I worked at Tesla and Waymo. Here are the leadership lessons I bring to my startup.
Briefly

I worked at Tesla and Waymo. Here are the leadership lessons I bring to my startup.
"I moved to California 10 years ago, back when Tesla was a boutique car business. We were making 1,000 vehicles a week. My friends and family were telling me it was a big career mistake to work at Tesla. They said it would never be someone's main car, that it's a tech toy, that it's an iPad with wheels on it.
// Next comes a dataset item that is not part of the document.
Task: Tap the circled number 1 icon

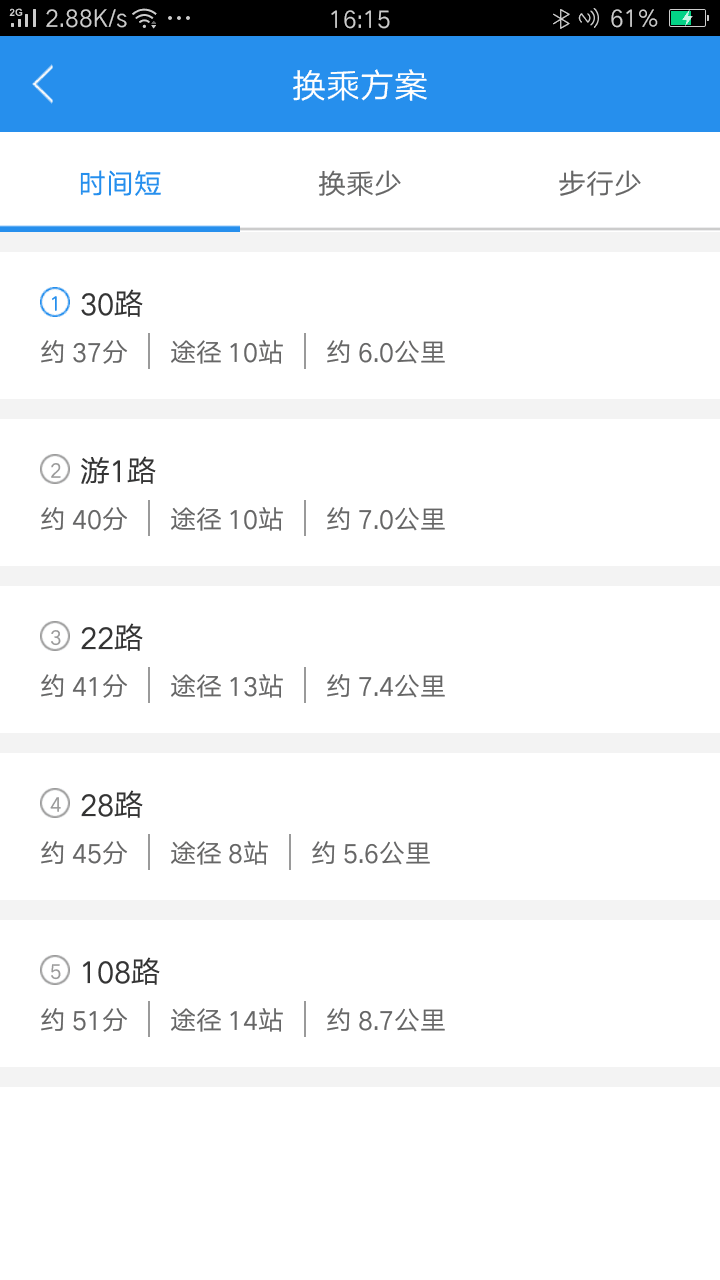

But I was just excited to see what this Elon guy was up to."
"Tesla is a very flat organization. When I was there, even relatively young and out of college, it was two levels between Elon and me. That's very unusual to have such close proximity so early in your career. Just because it's a flat org structure, doesn't mean it's a horizontal power dynamic. Elon is the king. What he says goes. If you wanted to get something done, you really did have to go through Elon."
"The drawbacks were that the guy didn't have that much time. In 2017, he was running three different companies: Tesla, SpaceX, and Neuralink. He was just getting started with OpenAI. He had two and a half days a week to really focus on Tesla exclusively. You'd have to get things approved in that period of time. But he was also very focused on the product."
An engineer relocated to California ten years ago when Tesla operated as a boutique car maker producing about 1,000 vehicles per week. Friends and family questioned the move, describing Tesla as a tech toy, but enthusiasm for Elon motivated the choice. Tesla featured a very flat organization with unusually close proximity to Elon, yet decision-making was centralized under him, creating approval bottlenecks. In 2017 Elon split focus across multiple companies, leaving limited dedicated time for Tesla. Waymo adopted a more vertical organizational design. The engineer later founded LightSource, an AI-powered procurement startup.